Radiological exam: double-barium contrast enema
Also called a lower gastrointestinal exam, this is one of the oldest CRC screening tests. Abnormalities in the colon and rectum become easier to see in an X-ray after you use an enema containing a barium-based dye.
Drawbacks: Your doctor will likely put you on a non-dairy, liquid diet the day before the test. Be prepared to drink a lot of extra liquid and use laxatives or an enema per your doctor’s orders. You’ll need to get the test every five years.
Stool-based test: guaiac fecal occult blood test, or FOBT
This home-based test detects blood in your stool by interacting with an iron-binding protein found in red blood cells called heme. (Guaiac, a plant substance, is used to coat the test cards.) You don’t have to be sedated, take laxatives or take off work.
Drawbacks: You have to collect samples from three different bowel movements, which you smear on a card and mail in for evaluation. Because this test also detects blood found and gives false positives, your doctor will probably have you avoid certain foods before you get the exam. And, you may have to get this test every year.
Stool-based test: immunochemical test or immunohistochemical test (FIT)
Another type of FOBT, the FIT doesn’t require laxatives, enemas, sedation or vacation time. However, unlike the guaiac FOBT, you only need to collect one sample and can eat whatever you want beforehand.

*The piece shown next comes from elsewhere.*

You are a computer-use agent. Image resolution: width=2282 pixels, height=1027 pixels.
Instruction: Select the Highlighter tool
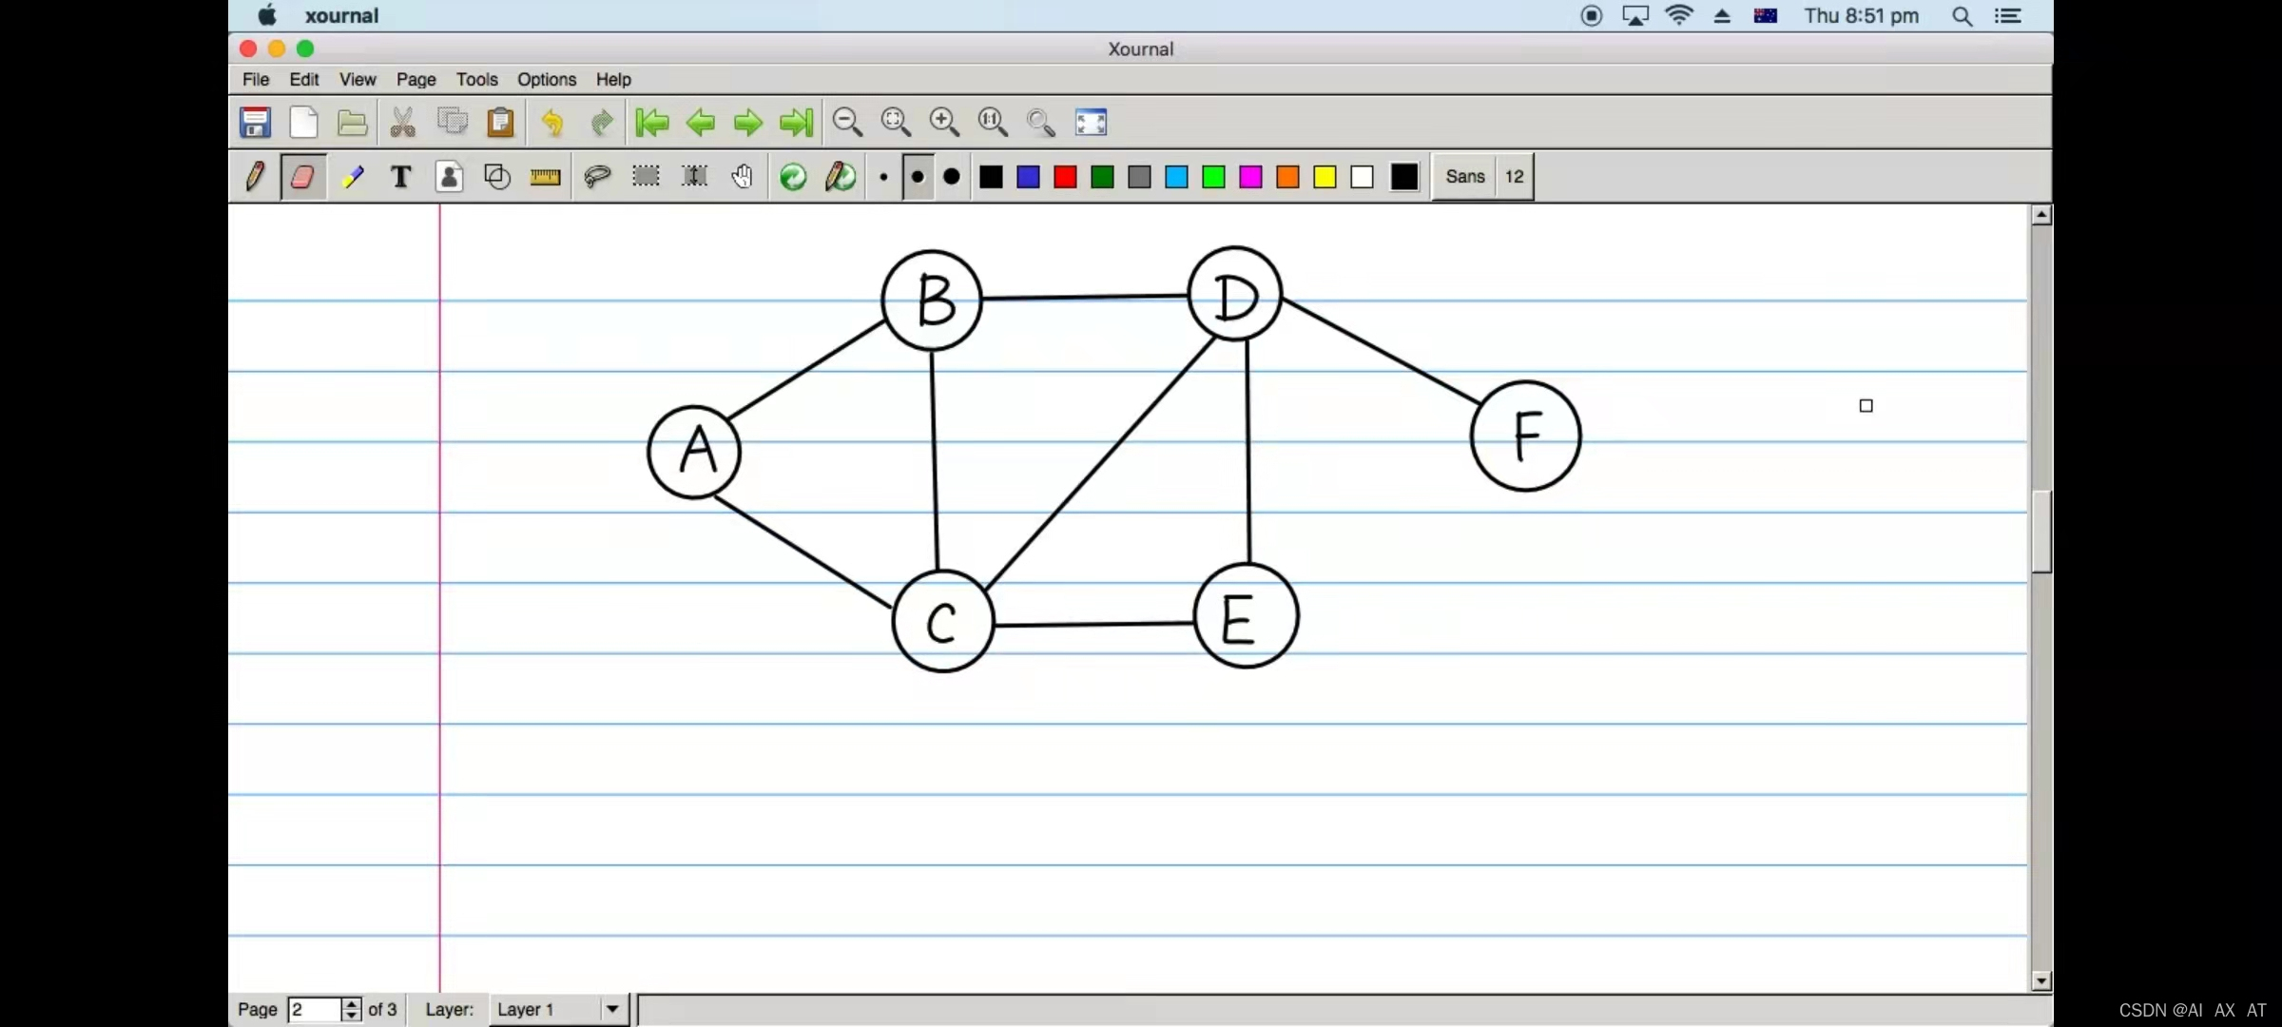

Drawbacks: Minor stomach bleeding caused by certain medications can give false positives results. But according to Dr. John B. Kisiel, a gastroenterologist at the Mayo Clinic, those instances are low. “The false positive rate is only about 4 to 6 percent, but if you have a positive screening test, then you’ll need a diagnostic colonoscopy,” he says.
Stool-based DNA test
Approved by the Food and Drug Administration in 2014, this at-home test checks for DNA mutations that are precancerous, cancerous or otherwise abnormal. No laxatives or enemas are required. Users collect a stool sample while sitting on the toilet, which they then prepare, preserve and mail in for analysis. Vilar-Sanchez says the test is more sensitive than FIT and FOBT but has two major drawbacks: “A positive test must be confirmed with colonoscopy. Negative tests must be repeated, but because the test is new, we don’t know how often that should be yet.”
It’s all about options.
While experts generally agree none of these alternative tests are particularly better than another, giving people options makes them more likely to get tested. “When we give patients a choice, the overall screening is higher,” Kisiel says. “Patients are more likely to get screened when they are offered a choice of tests.”